Leto, conocido por sus performances intensas, intenta infundir humanidad a Morbius, pero su interpretación queda atrapada entre lo grandilocuente y lo confuso. La película oscila entre momentos de vulnerabilidad emocional y escenas de acción exageradas, sin lograr un equilibrio coherente. Matt Smith, por otro lado, roba el show con una actuación más sutil y ambiguamente carismática, aunque su personaje carece del desarrollo necesario para justificar su importancia en la trama.

La banda sonora, compuesta por Jon Ekstrand, intenta elevar el tono épico de la película con temas como «Cerro de la Muerte» y «Injection», pero incluso aquí la ejecución es desigual. La música a menudo compite con la acción en lugar de complementarla, creando un caos sensorial que distorsiona más que enriquece la experiencia.

La trama, basada en el cómic The Amazing Spider-Man #101 (octubre 1971), explora la dualidad moral de Morbius y su lucha interna contra su naturaleza vampírica. Sin embargo, la película falla al no profundizar lo suficiente en este conflicto. Las escenas clave, como el momento en que Morbius se da cuenta de las consecuencias de su «cura», carecen del peso emocional necesario para generar empatía. En cambio, se sienten rushed y superficiales.

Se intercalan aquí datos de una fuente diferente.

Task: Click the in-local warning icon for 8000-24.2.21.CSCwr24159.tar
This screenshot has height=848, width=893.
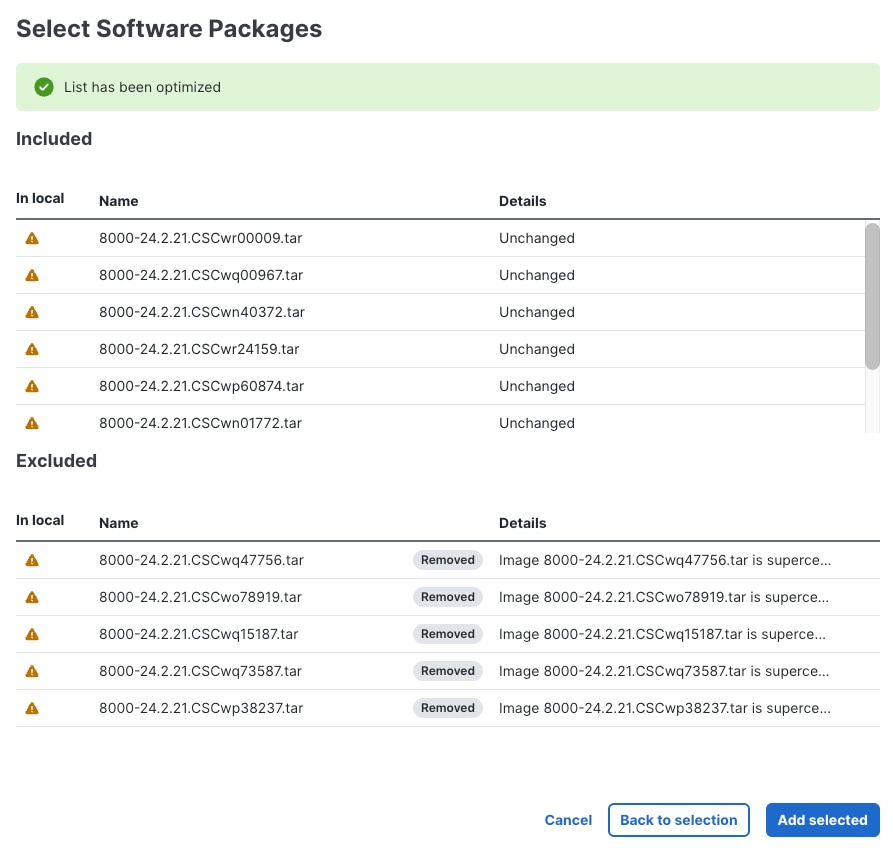Action: pos(31,349)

La paleta de colores, dominada por tonos turquesas oscuros y negros profundos, intenta crear una atmósfera ominosa, pero el diseño visual no logra compensar las deficiencias en la narrativa. La fotografía es competente, pero nada memorable.

En resumen, Morbius (2022) es un filme que promete más de lo que entrega. Aunque tiene momentos entretenidos y una atmósfera oscura atractiva, su falta de originalidad, desarrollo de personajes y coherencia narrativa lo convierten en una experiencia mediocre.